Rural India has already powered India’s domestic consumption growth for over a decade now and accounts for over half of Indian household spends
17 April, 2017 by Rama Bijapurkar
Rural India has already powered India’s domestic consumption growth for over a decade now and accounts for over half of Indian household spends. In many states rural growth has far surpassed urban growth and the difference between urban and rural spending has been narrowing steadily. So why all the sudden excitement and buzz these last two years, about tier-2 and tier-3 towns’ consumption zooming, and about Bharat powering India’s growth? Probably because this story is being told from the supply side and the average supplier, who is not HUL or Airtel or Pepsi, has finally ventured into seriously addressing these towns and has been pleasantly surprised at the response from them (and more response begets more marketing effort and a virtuous cycle of growth is born!)

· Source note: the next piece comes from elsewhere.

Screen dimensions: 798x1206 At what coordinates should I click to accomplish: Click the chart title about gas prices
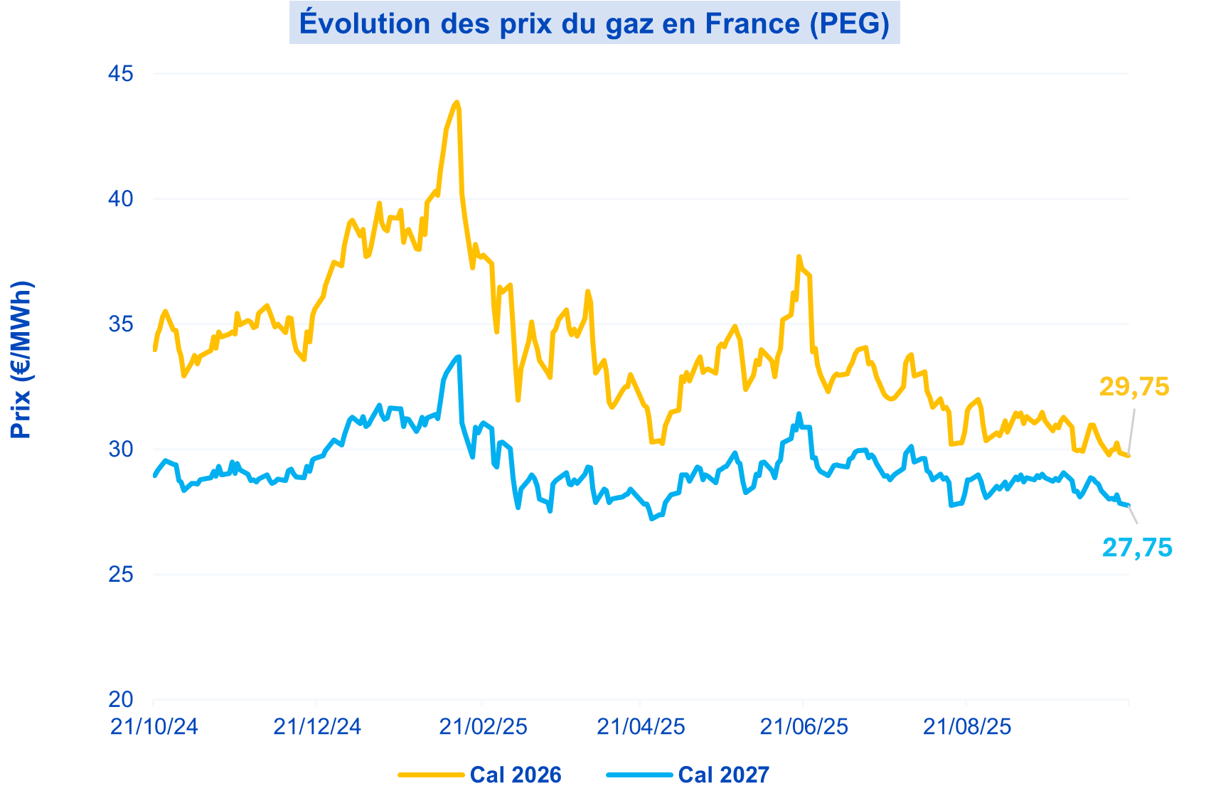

Another reason for the belated excitement of the so-called Bharat consumption story is probably because of the insidious way in which India changes. India morphs at a pace which is barely noticeable even if you are paying attention; and then one day, many years later, this painfully slow but steady change reaches some tipping point, and we scramble to align our mental models, which have been stuck in the past. Non-metro towns and a section of rural India that the think tank ICE 360 calls ‘developed rural’, have been direct beneficiaries of the sharp increase in quantity, even quality, of roads built these last ten years, and both real and psychological distances between big and small towns, villages and urban centres have crashed. Expanded trucking and courier services, increased air services (though that is the next revolution waiting to happen), and the banking touch points and cheap cell phone (and Internet) connectivity revolution have made working in the so-called “Bharat” increasingly efficient and costs and quality of living remained far better than those in crowded, bursting-at-the-seams metros.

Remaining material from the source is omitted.